Samantha annuì. — Sì, infatti.

A parte quello, non mi restava altro da dire; poi mi ricordai che ero pagato dalla municipalità di Miami per investigare, così le domandai: — E Tyler Spanos?

— Come?

— Eravate amiche — osservai. — Ma sembravate non aver niente in comune.

Annuì, e il sorriso sognante tornò a dipingersi sul suo viso. — Già. Niente, a parte questo — disse.

— Era stata una sua idea? — chiesi.

— Oh, no — rispose. — Questa gente è qui da anni. — Indicò i barattoli pieni di sangue e sorrise. — Ma Tyler è una tipa un po’ scoppiata. — Alzò le spalle e il sorriso si fece più largo. — Era un po’ scoppiata. Aveva conosciuto quel tipo a un rave dark.

— Bobby Acosta?

— Bobby, Vlad, insomma, lui — fece. — Per rimorchiare le dice: “Non indovinerai mai che cosa facciamo nel nostro gruppo. Mangiamo la gente”. Lei gli fa: “Puoi mangiare anche me”, e lui, pensando che avesse capito male, le ripete: “No, intendevo dire che li mangiamo sul serio”. E Tyler: “Be’, certo, anche io e la mia amica intendiamo farci mangiare sul serio”.

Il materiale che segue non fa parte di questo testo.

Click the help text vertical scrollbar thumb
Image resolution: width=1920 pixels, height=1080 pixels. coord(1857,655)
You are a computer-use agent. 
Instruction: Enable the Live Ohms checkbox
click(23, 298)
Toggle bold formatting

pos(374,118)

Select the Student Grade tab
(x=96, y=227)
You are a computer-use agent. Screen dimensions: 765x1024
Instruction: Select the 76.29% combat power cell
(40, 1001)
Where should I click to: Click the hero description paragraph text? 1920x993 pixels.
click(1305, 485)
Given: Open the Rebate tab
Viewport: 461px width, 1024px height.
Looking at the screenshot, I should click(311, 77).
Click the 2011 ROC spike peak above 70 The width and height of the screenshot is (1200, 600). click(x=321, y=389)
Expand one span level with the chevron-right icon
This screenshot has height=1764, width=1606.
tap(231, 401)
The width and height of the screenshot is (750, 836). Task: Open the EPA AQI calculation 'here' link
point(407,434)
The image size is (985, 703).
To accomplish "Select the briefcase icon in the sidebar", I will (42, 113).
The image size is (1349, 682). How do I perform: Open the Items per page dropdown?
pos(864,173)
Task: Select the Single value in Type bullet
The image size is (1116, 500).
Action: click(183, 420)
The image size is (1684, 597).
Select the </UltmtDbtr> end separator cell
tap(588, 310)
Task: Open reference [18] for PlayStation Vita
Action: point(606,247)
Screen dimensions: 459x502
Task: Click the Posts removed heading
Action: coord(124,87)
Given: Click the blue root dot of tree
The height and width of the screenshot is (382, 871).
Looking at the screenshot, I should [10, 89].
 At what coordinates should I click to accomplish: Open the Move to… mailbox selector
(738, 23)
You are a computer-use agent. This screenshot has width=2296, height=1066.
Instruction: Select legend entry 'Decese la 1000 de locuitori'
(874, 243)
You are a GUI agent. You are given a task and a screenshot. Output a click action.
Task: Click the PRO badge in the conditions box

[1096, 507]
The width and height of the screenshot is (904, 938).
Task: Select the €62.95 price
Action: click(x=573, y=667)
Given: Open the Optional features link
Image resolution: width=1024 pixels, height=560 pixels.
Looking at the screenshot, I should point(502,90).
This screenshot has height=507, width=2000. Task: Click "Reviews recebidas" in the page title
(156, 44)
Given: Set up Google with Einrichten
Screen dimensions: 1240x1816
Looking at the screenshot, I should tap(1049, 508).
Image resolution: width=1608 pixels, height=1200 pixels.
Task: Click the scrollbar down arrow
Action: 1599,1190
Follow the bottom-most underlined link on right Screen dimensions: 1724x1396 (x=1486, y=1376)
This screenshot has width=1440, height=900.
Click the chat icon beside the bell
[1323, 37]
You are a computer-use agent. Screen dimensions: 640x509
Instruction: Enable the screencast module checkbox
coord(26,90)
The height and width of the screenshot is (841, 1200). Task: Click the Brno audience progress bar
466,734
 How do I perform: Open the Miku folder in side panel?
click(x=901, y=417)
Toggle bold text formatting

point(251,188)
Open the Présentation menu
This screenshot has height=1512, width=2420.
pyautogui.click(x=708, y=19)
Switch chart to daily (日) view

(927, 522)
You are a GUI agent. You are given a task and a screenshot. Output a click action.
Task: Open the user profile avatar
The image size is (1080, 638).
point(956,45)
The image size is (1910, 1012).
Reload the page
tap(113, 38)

Samantha si strinse forte a sé, senza smettere di tremare, dondolandosi piano. — Ci eravamo dette che avremmo voluto conoscere qualcuno di simile. Cioè, eravamo andate sulla chat di Yahoo, ma c’è solo gente che pensa al porno e ad altre stronzate, e come puoi fidarti di qualcuno conosciuto su Internet? Poi Tyler conosce quel ragazzo. — Tremò ancora, stavolta molto più forte. — Allora viene da me e mi dice: “Non crederai mai a quello che mi è successo l’altra notte”. E io: “Okay, l’hai fatto di nuovo?”, e lei: “No, dico sul serio”. Dopodiché mi racconta di Vlad e del suo gruppo…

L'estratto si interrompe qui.